Keep the standard slave cylinder and just re-sleave it. Once its fitted with a stainless sleeve it will out-last the life of the car. The Nismo one has reduced throw due to having a larger piston bore, and can lead to problems like you are already having. The braided hose is really going to help you bleed it properly. Standard copper mix clutches handle 400kw easy. They rate them as a 600ps clutch (around 590-600hp). There is a competition version that is rated at 780ps if thats not enough. I've got a modified early version in my car and its still mild enough to drive to the shops or in slow traffic. Edit: All slave cylinders "push". Its the operation of the throwout lever moves the throwout bearing that determines push or pull type. R33/R34 and some late R32's are pull. R32 are push.

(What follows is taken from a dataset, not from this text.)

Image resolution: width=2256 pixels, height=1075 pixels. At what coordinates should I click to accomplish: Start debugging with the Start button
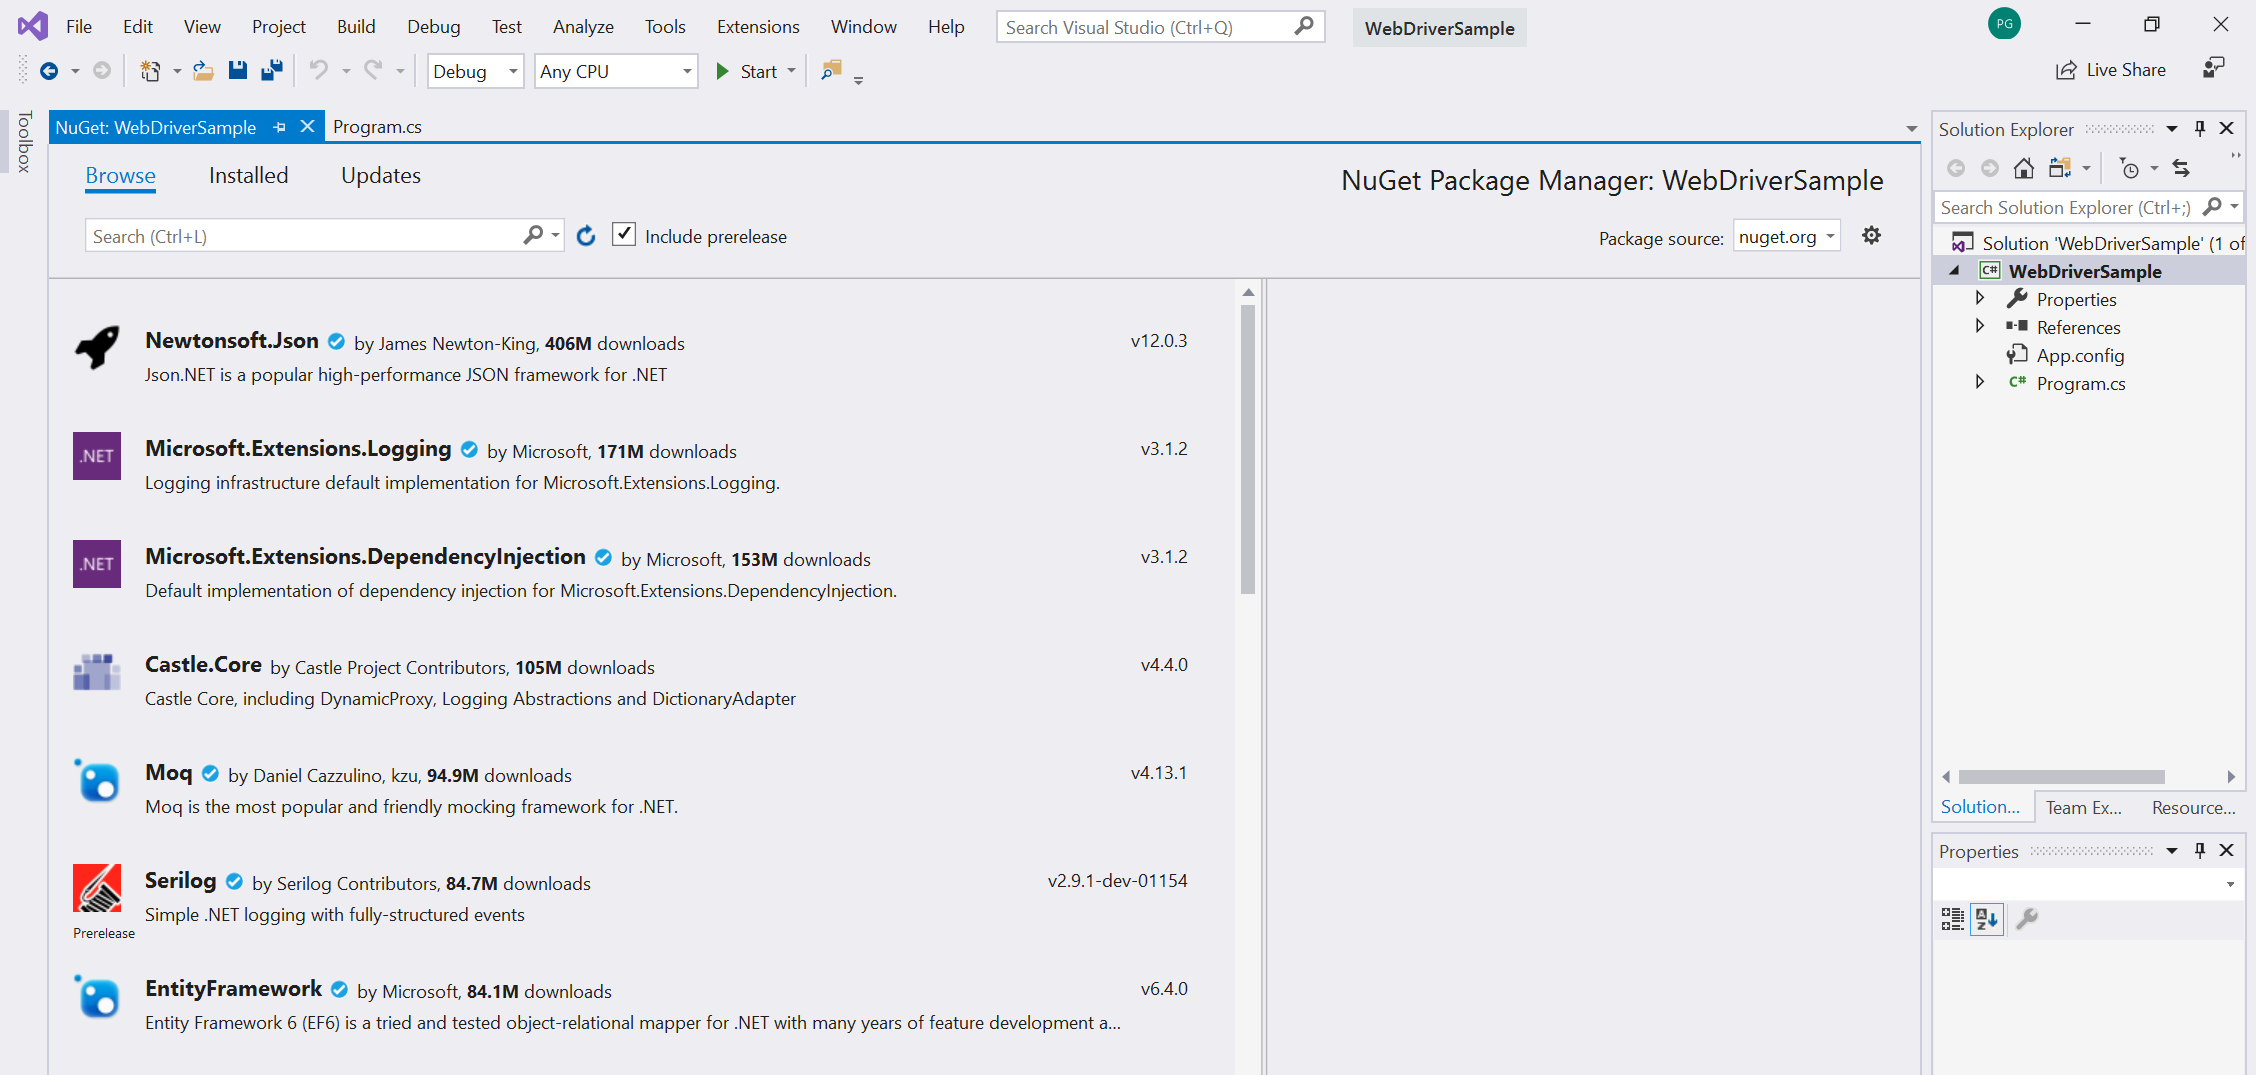[x=750, y=70]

Have a look at getting your slave cylinder re-sleaved. Its probably leaking past the piston and reducing travel at the throw-out lever. The master cylinder can also need attention, but usually the slave is in worse shape. Also bleeding these can be tricky, as they have a loop for "cooling" the clutch fluid... which creates a nice air trap. Look for a block with a bleed fitting located directly down and back a bit from the clutch master cylinder. The only upgrade worth considering is swapping out the loop and stock plumbing for the nismo braided hose that goes directly from the master cylinder to the slave. Push to pull conversions relate to using different types of clutches in the R34 gearbox. All require gearbox removal. None would use a cable. They are all hydraulic and all use the booster so that your pedal doesn't feel like your driving a 5 ton truck. The stock systems work perfectly when they are in good condition.

I was reading about the new version of the HKS Vcam system last night. This is probably old technology for all I know... http://www.nengun.com/hks/valcon-ii-rb26-v-cam-system It seems like an easy way to go to get the wide power band without having to engineer your own VVT system. This setup, some step 1 springs and a ported head is looking to be the top end recipe for my next engine.